In 2015, the Justice Department brought another criminal felony count against the bank, this time for engaging with other banks in rigging foreign exchange markets. The bank again pleaded guilty. In both the 2014 and 2015 cases, JPMorgan Chase was given a deferred prosecution agreement by the Justice Department.


On September 16 of last year, the Justice Department indicted two current and one former precious metal traders at JPMorgan Chase on criminal RICO charges, a charge typically leveled at organized crime members. The traders were charged with running a racketeering enterprise out of the precious metals trading desk at JPMorgan Chase.
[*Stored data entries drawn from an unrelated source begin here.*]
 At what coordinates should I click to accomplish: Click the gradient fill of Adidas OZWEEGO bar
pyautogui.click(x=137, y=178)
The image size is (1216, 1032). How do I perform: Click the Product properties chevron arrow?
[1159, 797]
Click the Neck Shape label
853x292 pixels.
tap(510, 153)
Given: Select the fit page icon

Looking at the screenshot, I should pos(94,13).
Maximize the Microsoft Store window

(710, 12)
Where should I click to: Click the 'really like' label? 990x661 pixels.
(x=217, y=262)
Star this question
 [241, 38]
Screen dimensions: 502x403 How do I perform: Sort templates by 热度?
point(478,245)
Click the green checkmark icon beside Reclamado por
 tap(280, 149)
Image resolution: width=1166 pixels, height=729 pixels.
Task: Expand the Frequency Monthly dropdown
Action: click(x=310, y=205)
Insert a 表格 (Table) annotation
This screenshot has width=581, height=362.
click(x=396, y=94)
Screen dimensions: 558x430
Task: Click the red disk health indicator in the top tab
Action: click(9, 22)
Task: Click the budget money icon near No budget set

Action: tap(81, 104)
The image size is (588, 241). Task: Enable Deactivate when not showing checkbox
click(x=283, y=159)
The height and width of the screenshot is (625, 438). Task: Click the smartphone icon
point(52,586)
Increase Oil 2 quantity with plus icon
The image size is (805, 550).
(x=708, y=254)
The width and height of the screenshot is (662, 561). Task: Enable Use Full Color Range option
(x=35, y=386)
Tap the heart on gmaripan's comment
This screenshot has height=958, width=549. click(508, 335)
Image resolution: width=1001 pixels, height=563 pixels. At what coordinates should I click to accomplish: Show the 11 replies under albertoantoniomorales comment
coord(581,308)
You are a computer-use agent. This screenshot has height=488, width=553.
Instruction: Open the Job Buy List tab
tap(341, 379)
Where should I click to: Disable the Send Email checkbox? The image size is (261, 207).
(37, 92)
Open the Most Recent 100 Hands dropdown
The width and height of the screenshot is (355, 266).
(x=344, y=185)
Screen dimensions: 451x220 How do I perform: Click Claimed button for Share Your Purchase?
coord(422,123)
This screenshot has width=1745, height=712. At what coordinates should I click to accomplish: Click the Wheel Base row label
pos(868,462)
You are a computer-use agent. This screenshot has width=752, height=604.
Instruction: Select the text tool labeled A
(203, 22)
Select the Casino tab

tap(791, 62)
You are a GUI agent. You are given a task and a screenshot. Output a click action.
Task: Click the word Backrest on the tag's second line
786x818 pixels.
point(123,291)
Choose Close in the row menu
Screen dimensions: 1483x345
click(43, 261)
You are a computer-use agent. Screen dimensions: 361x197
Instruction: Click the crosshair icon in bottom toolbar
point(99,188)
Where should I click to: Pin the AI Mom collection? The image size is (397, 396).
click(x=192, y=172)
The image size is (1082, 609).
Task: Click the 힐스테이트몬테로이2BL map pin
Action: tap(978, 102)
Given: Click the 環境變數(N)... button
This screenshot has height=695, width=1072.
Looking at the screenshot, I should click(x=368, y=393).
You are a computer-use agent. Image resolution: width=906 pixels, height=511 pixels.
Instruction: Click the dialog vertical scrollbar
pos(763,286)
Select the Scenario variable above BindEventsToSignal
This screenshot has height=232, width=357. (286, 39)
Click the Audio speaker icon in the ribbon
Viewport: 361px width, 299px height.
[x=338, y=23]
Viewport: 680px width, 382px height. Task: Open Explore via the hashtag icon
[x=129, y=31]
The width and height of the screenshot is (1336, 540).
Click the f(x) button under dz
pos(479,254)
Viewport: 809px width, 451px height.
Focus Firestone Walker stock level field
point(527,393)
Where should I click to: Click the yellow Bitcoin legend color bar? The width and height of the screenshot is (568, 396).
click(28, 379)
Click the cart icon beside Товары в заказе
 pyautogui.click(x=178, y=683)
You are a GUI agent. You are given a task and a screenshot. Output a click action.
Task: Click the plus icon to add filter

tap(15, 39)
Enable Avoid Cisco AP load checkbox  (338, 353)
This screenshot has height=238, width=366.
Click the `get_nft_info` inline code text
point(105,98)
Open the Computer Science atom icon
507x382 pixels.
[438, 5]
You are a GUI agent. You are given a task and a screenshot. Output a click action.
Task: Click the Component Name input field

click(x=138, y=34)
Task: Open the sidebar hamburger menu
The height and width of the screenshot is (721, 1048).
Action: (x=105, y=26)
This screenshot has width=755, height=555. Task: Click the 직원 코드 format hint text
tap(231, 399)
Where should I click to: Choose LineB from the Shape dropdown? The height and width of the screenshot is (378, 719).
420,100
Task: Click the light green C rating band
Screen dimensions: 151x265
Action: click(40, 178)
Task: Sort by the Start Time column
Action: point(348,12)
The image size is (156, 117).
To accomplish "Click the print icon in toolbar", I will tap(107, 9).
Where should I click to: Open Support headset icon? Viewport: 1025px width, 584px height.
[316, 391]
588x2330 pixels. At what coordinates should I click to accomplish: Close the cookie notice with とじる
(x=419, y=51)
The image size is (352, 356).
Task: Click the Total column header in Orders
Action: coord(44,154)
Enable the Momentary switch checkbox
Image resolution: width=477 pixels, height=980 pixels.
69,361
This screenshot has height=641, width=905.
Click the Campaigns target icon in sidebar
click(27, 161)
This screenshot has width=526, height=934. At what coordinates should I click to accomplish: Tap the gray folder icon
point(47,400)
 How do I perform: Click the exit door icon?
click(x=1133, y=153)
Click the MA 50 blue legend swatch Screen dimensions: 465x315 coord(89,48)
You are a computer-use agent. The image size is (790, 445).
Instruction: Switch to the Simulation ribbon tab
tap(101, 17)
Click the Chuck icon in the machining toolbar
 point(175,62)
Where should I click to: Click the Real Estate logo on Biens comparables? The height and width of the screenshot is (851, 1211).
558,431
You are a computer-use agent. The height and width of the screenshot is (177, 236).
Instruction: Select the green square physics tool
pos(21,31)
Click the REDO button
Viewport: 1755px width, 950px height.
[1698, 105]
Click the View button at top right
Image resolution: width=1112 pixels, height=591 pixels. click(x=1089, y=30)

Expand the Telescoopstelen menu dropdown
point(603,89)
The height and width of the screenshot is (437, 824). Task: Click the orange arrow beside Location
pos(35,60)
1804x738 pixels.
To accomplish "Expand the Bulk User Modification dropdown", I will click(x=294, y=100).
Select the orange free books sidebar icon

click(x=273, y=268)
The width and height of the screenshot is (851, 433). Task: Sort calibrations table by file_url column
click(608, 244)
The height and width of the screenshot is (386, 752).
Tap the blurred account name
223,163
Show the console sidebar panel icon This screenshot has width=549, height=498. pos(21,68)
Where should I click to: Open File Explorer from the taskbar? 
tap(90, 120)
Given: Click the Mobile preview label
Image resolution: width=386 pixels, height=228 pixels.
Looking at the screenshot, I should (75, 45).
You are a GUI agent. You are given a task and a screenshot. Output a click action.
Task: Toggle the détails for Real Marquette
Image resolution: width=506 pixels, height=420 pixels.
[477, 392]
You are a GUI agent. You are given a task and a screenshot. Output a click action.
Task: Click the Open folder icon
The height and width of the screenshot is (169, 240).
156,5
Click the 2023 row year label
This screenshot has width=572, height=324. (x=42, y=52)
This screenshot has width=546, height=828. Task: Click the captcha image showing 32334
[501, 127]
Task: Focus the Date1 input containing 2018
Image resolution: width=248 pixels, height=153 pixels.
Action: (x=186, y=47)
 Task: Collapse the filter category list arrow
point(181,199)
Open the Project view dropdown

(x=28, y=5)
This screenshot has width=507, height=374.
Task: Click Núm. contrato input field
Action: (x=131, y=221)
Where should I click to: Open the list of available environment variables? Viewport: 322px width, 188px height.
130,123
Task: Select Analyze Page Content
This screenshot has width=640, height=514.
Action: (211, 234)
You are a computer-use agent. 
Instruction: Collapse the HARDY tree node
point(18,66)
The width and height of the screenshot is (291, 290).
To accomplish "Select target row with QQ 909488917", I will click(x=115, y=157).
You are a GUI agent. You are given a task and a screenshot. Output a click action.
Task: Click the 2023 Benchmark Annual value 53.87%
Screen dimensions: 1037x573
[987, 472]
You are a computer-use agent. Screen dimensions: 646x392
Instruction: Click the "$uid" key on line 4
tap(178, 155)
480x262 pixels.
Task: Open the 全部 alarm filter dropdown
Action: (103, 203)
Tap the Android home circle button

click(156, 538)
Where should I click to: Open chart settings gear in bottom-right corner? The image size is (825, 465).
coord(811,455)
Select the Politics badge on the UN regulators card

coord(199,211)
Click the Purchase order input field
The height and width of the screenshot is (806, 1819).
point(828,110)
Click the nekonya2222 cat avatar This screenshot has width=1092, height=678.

The bank has indicated in an SEC filing that the bank itself remains under a criminal probe in the matter.


In July of this year, Goldman Sachs settled a criminal indictment against it in Malaysia for $3.9 billion over its involvement in a bribery and kickback scandal known as 1MDB. According to a Bloomberg report in December, the U.S. Department of Justice also has an ongoing criminal investigation of the firm related to the same matter.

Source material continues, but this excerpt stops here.